## Work required
Please, starting at the line that contains "This screenshot has", reproduce every line exactly until the records run out, skipping all pictures.

## Data records
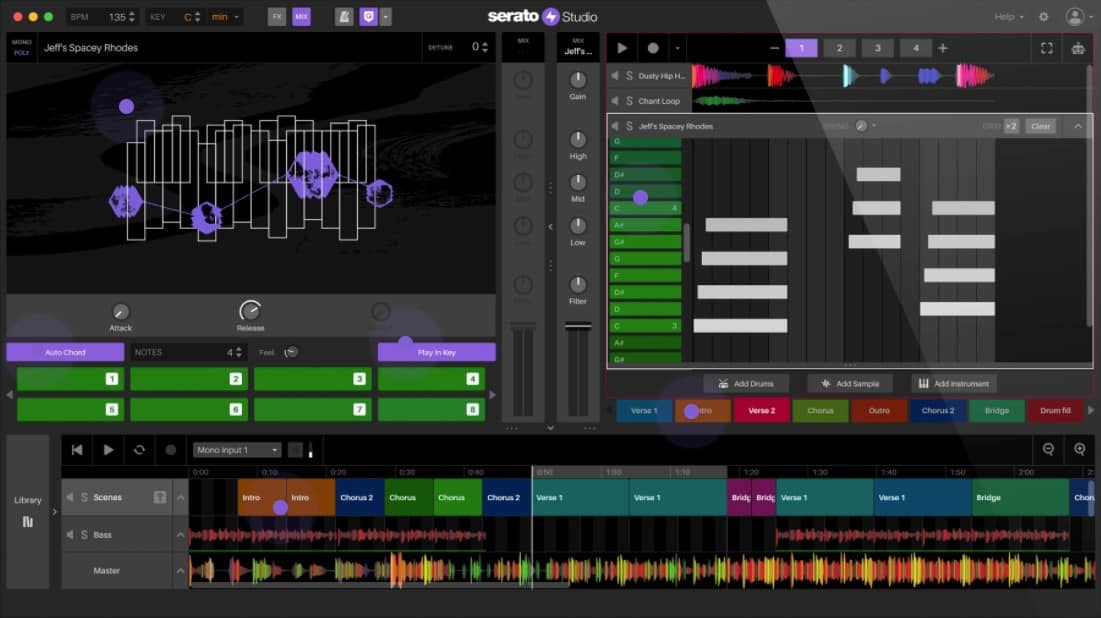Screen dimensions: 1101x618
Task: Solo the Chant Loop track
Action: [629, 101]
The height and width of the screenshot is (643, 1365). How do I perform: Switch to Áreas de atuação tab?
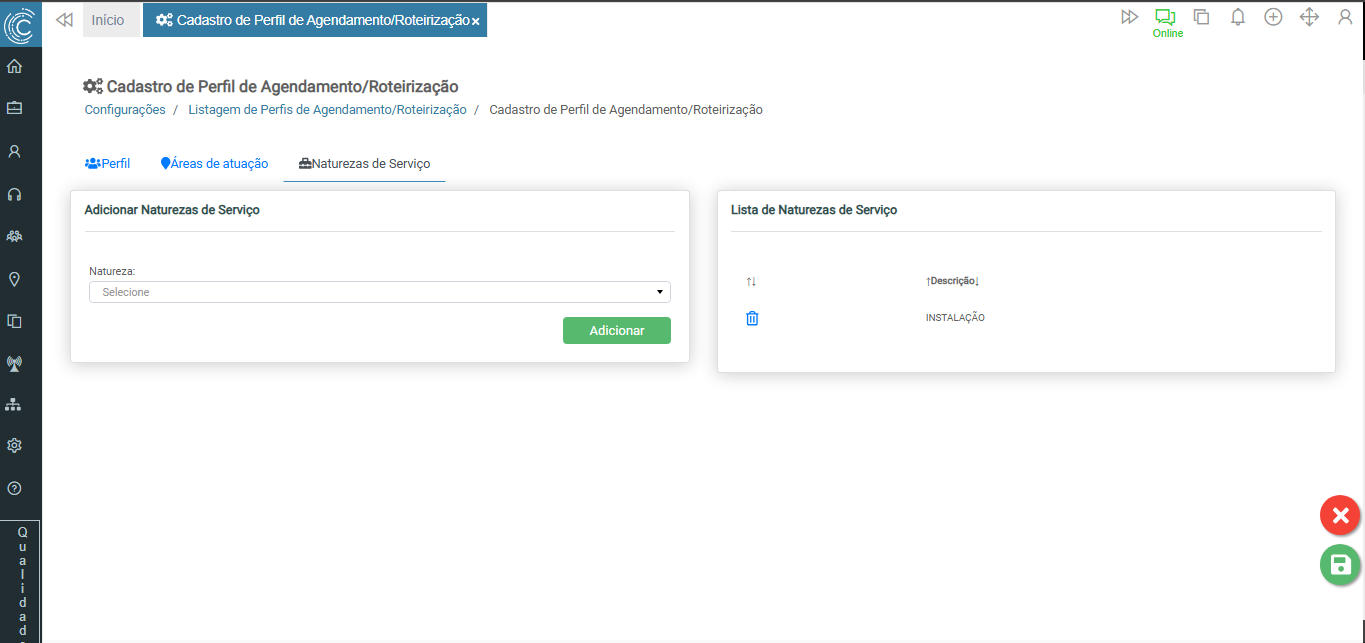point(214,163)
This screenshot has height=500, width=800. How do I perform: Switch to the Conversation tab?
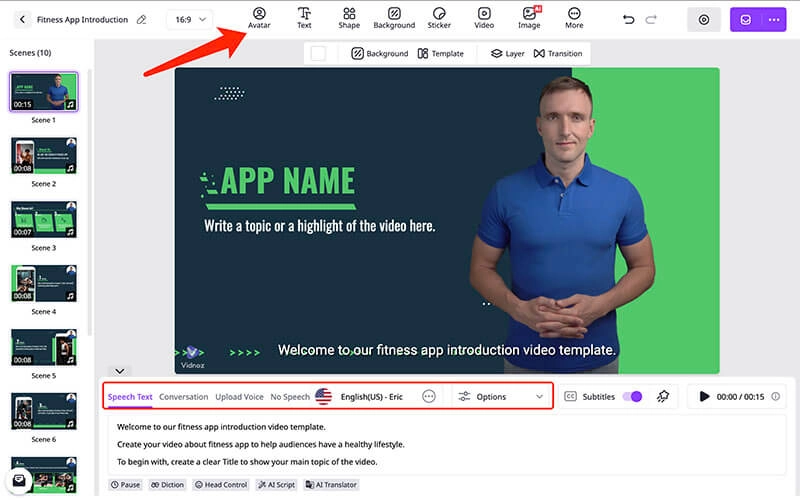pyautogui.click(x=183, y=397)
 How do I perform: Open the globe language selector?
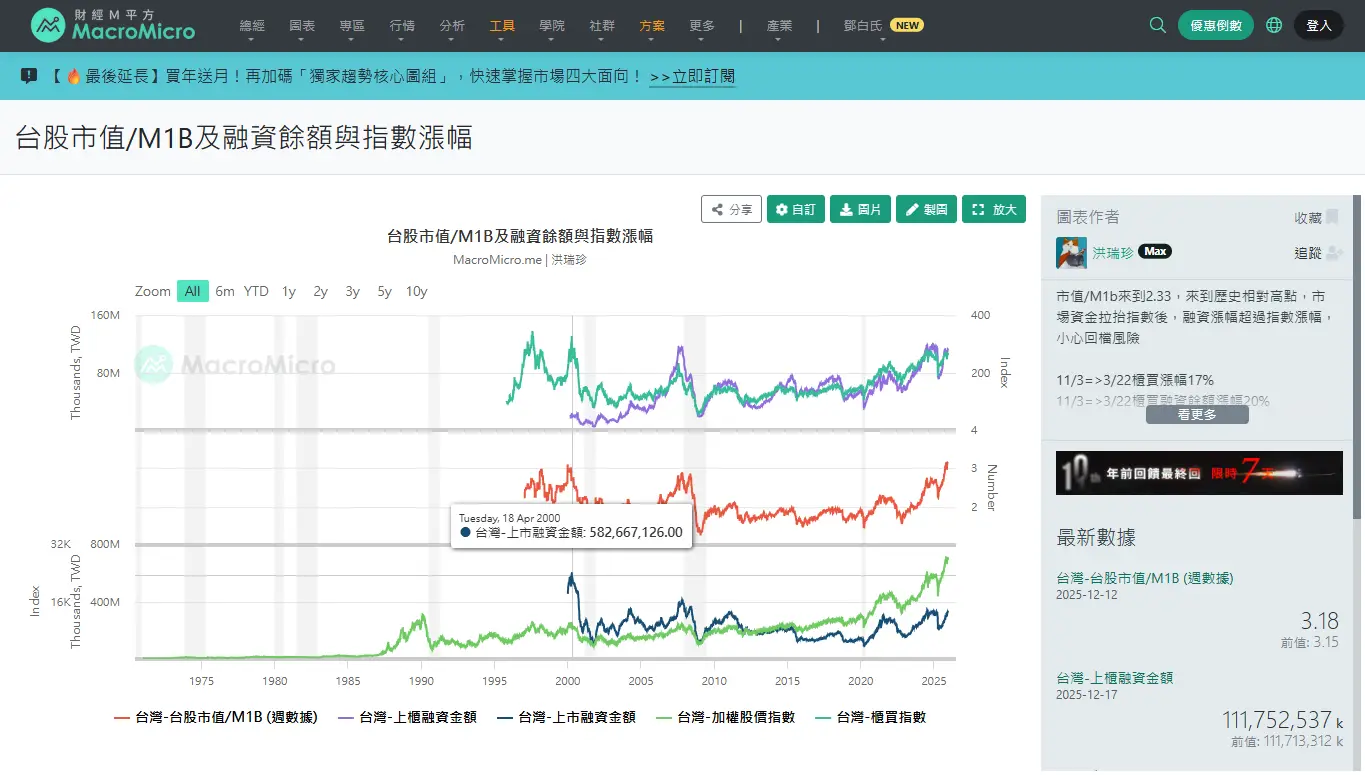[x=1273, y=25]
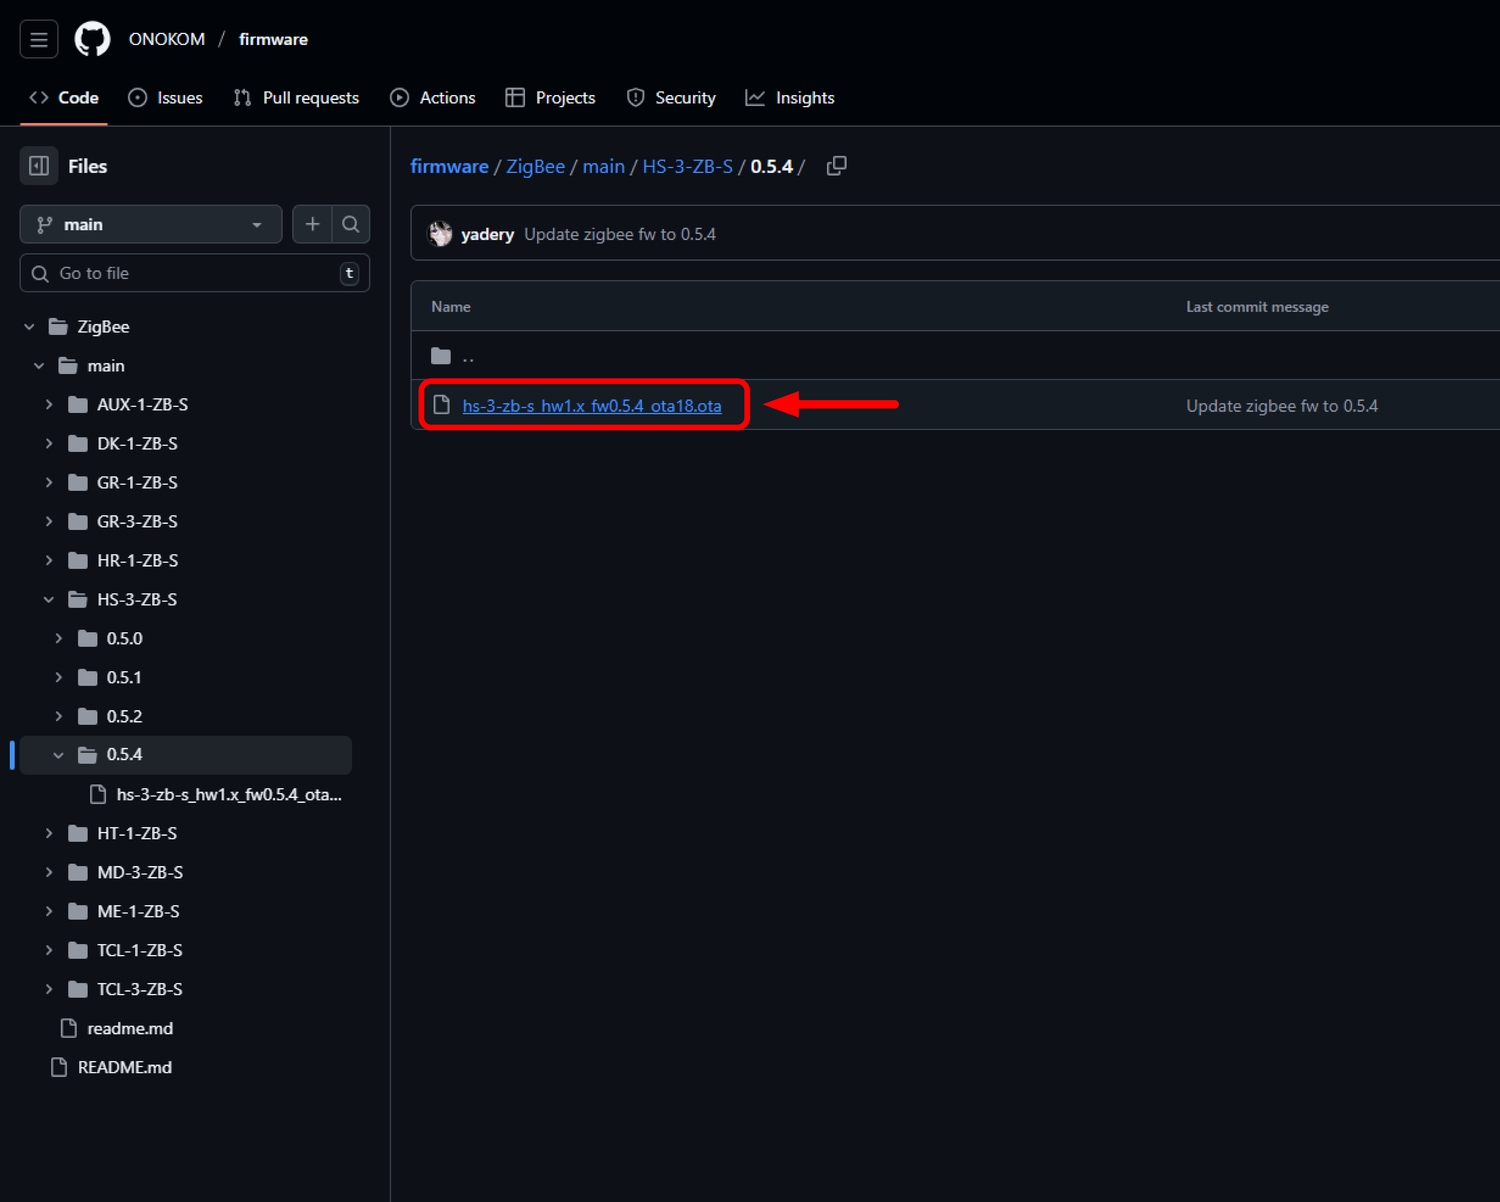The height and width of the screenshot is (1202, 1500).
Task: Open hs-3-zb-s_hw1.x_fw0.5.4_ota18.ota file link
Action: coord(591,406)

## Result
This screenshot has height=500, width=800. How do I perform: Switch to the Conversation tab?
pyautogui.click(x=183, y=397)
 How do I perform: Open the globe language selector?
[x=1273, y=25]
The height and width of the screenshot is (1202, 1500).
Task: Open hs-3-zb-s_hw1.x_fw0.5.4_ota18.ota file link
Action: coord(591,406)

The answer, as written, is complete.